Amis was interested in time and the nature of evil when he wrote it at the beginning of the Nineties. Bored with novels that started at the beginning and ended at the end, he decided to begin with his Nazi war-criminal protagonist on his death bed, and work backwards through time to his conception and birth.
Now I'm sure you have already jumped ahead of me. That term "death bed", for instance. How appropriate, you are thinking, for a sector where colleges are queuing up to go bust while politicians of all parties wring their hands and declare "How sad"!
But wait. We are nowhere near the end yet. It can get much worse than this. Let us follow time's swift arrow forward to the end, which is of course the beginning, and see.
The beginning. It is the year 2030. Further education is no more. That is to say FE colleges are no more. In their stead we have one vast concrete bunker, somewhere near Blairsville, formerly known as Milton Keynes.
Inside, everything is spotlessly clean. Vast banks of computer screens blink vacuously across otherwise-empty rooms. Few people are required to tend these screens, though the occasional white-coated technician can be seen loading up the programs to be sent out, via the Internet, to households across Britain.
In another hangar-like room, other technicians feed completed assignments into the marking machines. A third section prepares the Certificates of Maximum Attainment for instant dispatch.
There is no noise from this operation, though noise can still be heard. This is drifting across from the nearby New Labour Camp, where young men from the age of 11 upwards are enjoying intensive boot-camp style drill for heinous crimes involving sheep and loaves of bread.

Exercise requirements
Please reproduce the stretch of the further-education passage from "The beginning. It" through "for instant dispatch.", switching every "screens" to "monitors".

The data
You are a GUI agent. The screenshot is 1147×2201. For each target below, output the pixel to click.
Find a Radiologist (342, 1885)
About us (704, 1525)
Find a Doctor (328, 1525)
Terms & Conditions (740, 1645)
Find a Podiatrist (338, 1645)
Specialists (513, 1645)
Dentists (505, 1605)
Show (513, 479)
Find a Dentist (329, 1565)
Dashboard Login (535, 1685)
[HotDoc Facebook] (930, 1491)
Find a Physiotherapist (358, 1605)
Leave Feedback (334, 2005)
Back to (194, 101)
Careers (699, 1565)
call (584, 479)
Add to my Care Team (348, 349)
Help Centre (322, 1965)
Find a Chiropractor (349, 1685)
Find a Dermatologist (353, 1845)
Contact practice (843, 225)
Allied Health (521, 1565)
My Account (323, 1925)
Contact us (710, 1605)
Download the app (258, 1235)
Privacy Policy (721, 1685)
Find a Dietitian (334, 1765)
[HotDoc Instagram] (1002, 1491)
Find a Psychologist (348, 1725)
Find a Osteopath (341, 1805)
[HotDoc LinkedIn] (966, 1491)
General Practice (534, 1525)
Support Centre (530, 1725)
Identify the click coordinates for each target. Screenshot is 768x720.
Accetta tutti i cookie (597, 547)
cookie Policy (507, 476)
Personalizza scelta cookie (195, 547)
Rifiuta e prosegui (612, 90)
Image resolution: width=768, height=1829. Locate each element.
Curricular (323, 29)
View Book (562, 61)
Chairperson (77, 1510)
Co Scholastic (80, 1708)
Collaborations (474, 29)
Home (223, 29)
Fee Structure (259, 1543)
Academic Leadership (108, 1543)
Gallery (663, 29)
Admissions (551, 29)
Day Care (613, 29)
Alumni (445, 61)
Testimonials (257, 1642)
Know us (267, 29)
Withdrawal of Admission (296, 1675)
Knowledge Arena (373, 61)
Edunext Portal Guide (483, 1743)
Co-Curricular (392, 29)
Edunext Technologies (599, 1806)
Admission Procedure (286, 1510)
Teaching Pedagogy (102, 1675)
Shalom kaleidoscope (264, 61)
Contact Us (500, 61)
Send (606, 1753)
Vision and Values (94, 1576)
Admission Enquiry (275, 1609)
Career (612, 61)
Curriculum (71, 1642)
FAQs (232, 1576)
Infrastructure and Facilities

Exercise response
The beginning. It is the year 2030. Further education is no more. That is to say FE colleges are no more. In their stead we have one vast concrete bunker, somewhere near Blairsville, formerly known as Milton Keynes.
Inside, everything is spotlessly clean. Vast banks of computer monitors blink vacuously across otherwise-empty rooms. Few people are required to tend these monitors, though the occasional white-coated technician can be seen loading up the programs to be sent out, via the Internet, to households across Britain.
In another hangar-like room, other technicians feed completed assignments into the marking machines. A third section prepares the Certificates of Maximum Attainment for instant dispatch.